* [Excerpt]
◇ ◇ ◇

After breakfast we debated whether to target Kansas or Nebraska.  We settled on the Kansas target as the helicity was forecast to increase later as the low level jet strengthened.  As we started south toward Salina, we passed Andrew Pritchard heading north making for the Nebraska target.  Who would pick the right target?  In the end... none of us.

The dryline lit up much earlier than we hoped for, and filled in to the north looking way too linear.  Also, with strong jet stream overhead, storm speeds were ridiculously fast, approaching 60 mph.  The plan was to intercept the line and drop down from cell to cell or let them pass us.  There was no way we could keep up with them.  Some mammatus as we approaching the north end of the line near Lincoln, KS:
We stopped for some pictures near Vesper, KS, letting the line come to us.  Our view of the base was shrouded by precipitation so instead I shot a picture of this cow, and some convection going on the dryline to our west:
The College of DuPage team showed up a few minutes later and setup on the road north of us.
We all agreed that our viewing from this position was not the best, so we went back east a bit and dropped south.  Looking east away from the storm with the anvil stretching overhead and mammatus underneath:
Looking west at billowing convection above the storm's updraft base as it went screaming by us to the north. 
A storm went tornado warned two counties to our south.  I wondered out loud if COD would haul down to that storm, and sure enough, we saw them fly past us two minutes later.  Some unidentifiable lowerings under the storm's base:
We eventually let our storm go and dropped down south to the tornado warned storm as well.  Visibility was not the best and we saw a ragged shelf like lowering ahead of a massive precipitation core:
Finally, a discrete storm went up ahead of the line well to our south.  Intercepting did not take long due to the storm motions, but we had to dodge a few severe cores on the way down.  The storm was exhibiting high precipitation qualities and we were unable to discern a good rain free base.  Looking southwest at the most discrete, tornado warned storm we saw that day:
We  were able to keep up with the storm for a short ways, while we had a road that paralleled it to the north before we had to turn east to avoid getting cored.  Some ragged lowerings under a very rainy base:
We lost the storm and stopped in McPherson for some grub, hoping to play Tail-End-Charlie of the line after dinner.  The line, however, extended all the way down to Texas and was one gigantic linear mess by that point.  We continued south however to mess around with a severe warned bow echo.  Chad got us worked up for a moment when he spotted this feature, but it was just scud condensing under a disorganized looking shelf cloud.

◇ ◇ ◇

* [Requirement A]
Translate this sentence from the storm chase account above into Spanish: "There was no way we could keep up with them."
* [Requirement B]
Quote the storm chase account above word for word, starting with "The dryline lit" and going on through "north of us.".

◇ ◇ ◇

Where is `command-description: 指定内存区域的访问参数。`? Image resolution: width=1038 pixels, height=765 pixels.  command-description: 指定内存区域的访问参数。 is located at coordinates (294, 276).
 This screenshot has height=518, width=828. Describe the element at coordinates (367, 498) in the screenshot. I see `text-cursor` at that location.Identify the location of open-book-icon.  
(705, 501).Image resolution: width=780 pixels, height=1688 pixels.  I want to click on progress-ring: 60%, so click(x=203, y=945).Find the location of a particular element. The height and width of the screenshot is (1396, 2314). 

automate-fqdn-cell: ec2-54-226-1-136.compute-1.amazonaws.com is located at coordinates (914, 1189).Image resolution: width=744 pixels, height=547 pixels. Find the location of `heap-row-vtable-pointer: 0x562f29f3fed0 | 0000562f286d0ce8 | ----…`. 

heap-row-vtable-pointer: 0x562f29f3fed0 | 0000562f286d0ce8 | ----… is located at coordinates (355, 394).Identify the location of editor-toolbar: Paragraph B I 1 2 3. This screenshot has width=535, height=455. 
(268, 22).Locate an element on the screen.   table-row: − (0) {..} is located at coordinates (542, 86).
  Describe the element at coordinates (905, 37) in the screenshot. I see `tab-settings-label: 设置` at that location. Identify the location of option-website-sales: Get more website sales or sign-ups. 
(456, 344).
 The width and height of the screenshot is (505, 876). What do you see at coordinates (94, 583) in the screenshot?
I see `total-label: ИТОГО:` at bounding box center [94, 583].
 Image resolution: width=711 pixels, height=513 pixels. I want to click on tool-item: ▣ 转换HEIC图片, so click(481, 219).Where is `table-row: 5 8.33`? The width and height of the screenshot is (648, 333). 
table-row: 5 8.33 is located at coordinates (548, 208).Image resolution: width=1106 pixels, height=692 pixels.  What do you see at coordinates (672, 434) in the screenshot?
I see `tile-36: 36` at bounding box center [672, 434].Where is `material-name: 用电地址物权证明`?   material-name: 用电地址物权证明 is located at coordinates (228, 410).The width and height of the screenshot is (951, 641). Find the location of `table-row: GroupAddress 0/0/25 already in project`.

◇ ◇ ◇

* [Your response A]
No había manera de que pudiéramos seguirles el ritmo.

* [Your response B]
The dryline lit up much earlier than we hoped for, and filled in to the north looking way too linear.  Also, with strong jet stream overhead, storm speeds were ridiculously fast, approaching 60 mph.  The plan was to intercept the line and drop down from cell to cell or let them pass us.  There was no way we could keep up with them.  Some mammatus as we approaching the north end of the line near Lincoln, KS:
We stopped for some pictures near Vesper, KS, letting the line come to us.  Our view of the base was shrouded by precipitation so instead I shot a picture of this cow, and some convection going on the dryline to our west:
The College of DuPage team showed up a few minutes later and setup on the road north of us.